The following is a list of notable events and releases that happened in 2013 in music in the United States.

Notable events

January
8 – American Alternative Rock duo Twenty One Pilots released their third and major-label debut album Vessel after signing with Fueled by Ramen.
9 – Original Three Days Grace lead singer Adam Gontier leaves the band, citing health concerns
10 – Six and a half years after releasing FutureSex/LoveSounds, Justin Timberlake announces his return to music with a new album titled The 20/20 Experience, and a summer tour with Jay-Z.

February
3 – Alicia Keys performed the National Anthem and Beyoncé performed during the halftime show at Super Bowl XLVII.
4 – Fall Out Boy announced their reformation with a new album and concert tour.
10 — The 55th Annual Grammy Awards took place at the Staples Center in Los Angeles, hosted by LL Cool J. Dan Auerbach wins the most awards of the night with five. Mumford and Sons win Album of the Year with Babel, while Gotye's "Somebody That I Used to Know", featuring Kimbra, wins Record of the Year.
17 – Country singer Mindy McCready commits suicide at the age of 37
27 – Stone Temple Pilots fire their lead singer, Scott Weiland

March
15 – Justin Timberlake's album, The 20/20 Experience, was released selling 968,000 copies in its first week. It became the best-selling album of the year in the U.S.
22 – My Chemical Romance break up after twelve years together. They end up reuniting six years later.

DATA BELOW

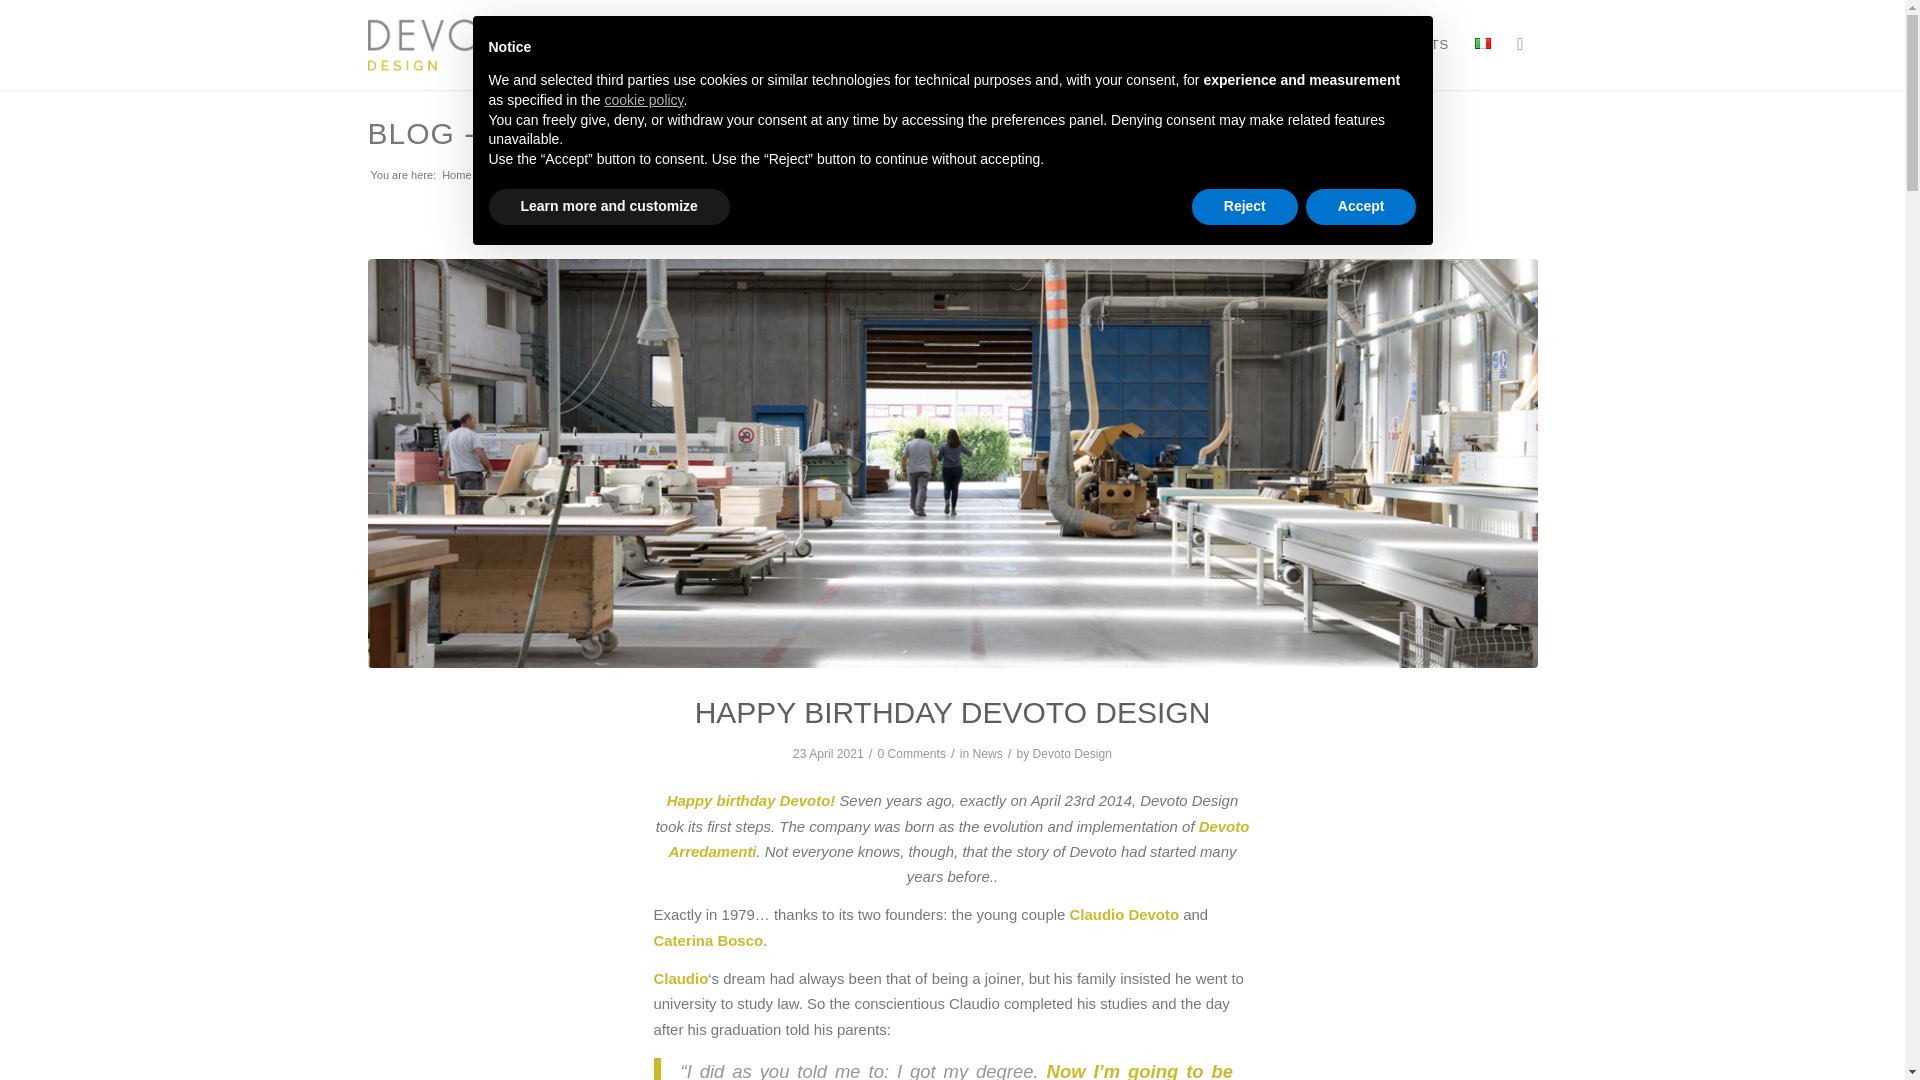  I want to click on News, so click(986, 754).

ACTIONS TO TAKE
1. Answer these about the 2013 U.S. music events list:
(a) Where did the 55th Annual Grammy Awards take place?
(b) How many copies did The 20/20 Experience sell in its first week?
(c) Which label did Twenty One Pilots sign with before releasing Vessel?
2. Please resume the 2013 U.S. music events list after its final entry, in the same format.
The material is separate from the text about 2013 music events in the United States.

RESPONSES IN ORDER
1.
(a) The Staples Center in Los Angeles
(b) 968,000 copies
(c) Fueled by Ramen

2.
April
2 – Bon Jovi member Richie Sambora announced his departure from the band just hours before a concert date scheduled in Calgary, Alberta
7 - The Academy of Country Music Awards took place at the MGM Grand Garden Arena in Las Vegas.
New Kids on the Block released their first album in five years, 10
12 – Fall Out Boy released their first album in a little over four years, Save Rock and Roll.
14 – Founding Deftones bassist Chi Cheng passes away at age 42 after spending more than 4 years in a coma as a result of a 2008 car accident
21 – Divinyls singer Chrissy Amphlett dies from breast cancer at the age of 53

May
2 – Slayer guitarist Jeff Hanneman dies from cirrhosis of the liver at age 49
16 – Candice Glover is crowned winner of American Idol (season 12) while Kree Harrison is named runner-up
18 – Chester Bennington of Linkin Park fame plays his first show as the singer for Stone Temple Pilots; also STP's first concert since original singer Scott Weiland was terminated
19 — The Billboard Music Awards took place at the MGM Grand Garden Arena in Las Vegas. Taylor Swift took home the most awards of the night with eight including Top Artist.
20 – The Doors keyboardist Ray Manzarek dies in Germany from bile duct cancer at age 74
22 – Thirty Seconds to Mars released their first studio album in four years, Love, Lust, Faith and Dreams.

June
18 — Cher make a historic return after eleven years of absence with "Woman's World", the lead single of her twenty-fifth studio album Closer to the Truth which is released three months later.
 Danielle Bradbery wins the fourth season of The Voice. Michelle Chamuel is named runner-up. The Swon Brothers finishing third place.
25 — Stone Gossard released his first solo album in twelve years, Moonlander

July
4 – Jay Z released his first solo studio album in four years, Magna Carta Holy Grail, which sold over 550,000 copies in its first week.
30 – The Backstreet Boys released their first studio album in four years, In a World Like This. This is their first album with Kevin Richardson since Never Gone (2005).

August
25 — The 2013 MTV Video Music Awards were held at the Barclays Center in Brooklyn. Justin Timberlake was awarded the Michael Jackson Video Vanguard Award, also performing a 15-minutes medley including a reunion with NSYNC, the first time in nine years. Miley Cyrus creates controversy by twerking at Robin Thicke's crotch area, during a performance.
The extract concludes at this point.